Here are a few questions to help you set your target for the day. Are you looking to achieve:
Setting quarterly or annual targets as a leadership or individual team?
Clarity of identity as a team or organization?
Collaboration and ideation to expand your strategy, marketing, or research and development?
Reviewing annual employee or vendor survey data in a way that’s both fun and effective?
2. Who needs to be involved?
Speaking of goals and intention for the day, it’s wise to get clear about who needs to be included.
I’ll never forget being in an employee-facing role and advising the CEO that, given the content's nature, it would be best suited to executive-level staff only. We had just conducted our first annual employee survey and the results were telling. He assured me that they had included “rising” leaders, project managers, and senior-level staff from all departments in prior sessions and wanted to keep that same format. He was the boss, so the buck stopped there.
Unfortunately, we did, and it was awkward. While the surveys were anonymous, it was uncomfortable reading feedback from the company and from people who had said it or knew who did, while trying to play it cool in a room with 20 other people. Not only that, the employees who were left behind to hold down the office knew they weren’t identified as “leaders.” It was an unintentional hit on company morale.
There are times — like brainstorming, collaboration, or board sessions — where it makes sense to bring more points of view into the room. There are other times when it is best to maintain sensitivity.
Knowing what your goals are will help you discern who should be included.

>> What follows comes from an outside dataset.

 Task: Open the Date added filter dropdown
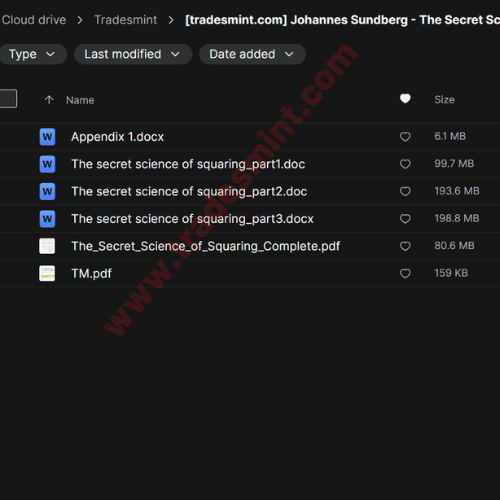point(252,54)
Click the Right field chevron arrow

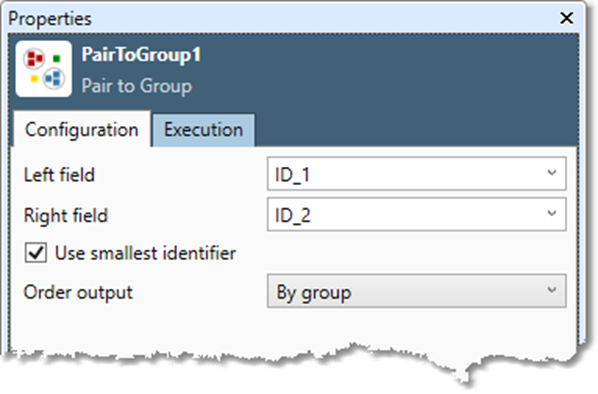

Note, there are ways to encompass a broader scope of opinions and points of view without extending the circle so far that it becomes awkward. We’d love to help you achieve this balance!
3. What’s the right format for our team’s capacity?
When you know your goals and who needs to be involved, it becomes easier to decide if you can maximize time to get through the topics up for discussion in a half day or if more time will be needed.
Half-day or Full-day Sessions
Is the goal of the day to engage in professional development, team bonding, strategy, or a mix? Asking your team to do too much mentally, without some fun and breaks sprinkled in, will leave them utterly exhausted by the end of the day and leave them dreading future strategy sessions.
Decide what format best activates your goals.
Half-day session, typically between 2-4 hours.
Full-day session, typically between 6-8 hours.
Retreats
There are times when a conversation is bigger than what can be fit inside one day without completely depleting your people. In this format, you may find an overnight format the most productive.
Sprinkle in some fun adventures like a scavenger hunt, team cooking, ropes course, etc., to get to know one another better. There’s nothing like extended time together to help break down silos (if done well).
Quarterly Planning
Most strategic initiatives aren’t discussed once and then considered a success. It takes intentional, cultivated rhythms of accountability and conversation to achieve these goals.
4. What planning needs to go into making it effective?
There’s a flow to these questions because, as you know, your goals, structure, who is involved, and what mix of strategy and team cultivation you want included, will help you identify the ideal venue.
Here are a few aspects to consider:
How long will I need the venue?
Will we need to cater meals, or will they be included?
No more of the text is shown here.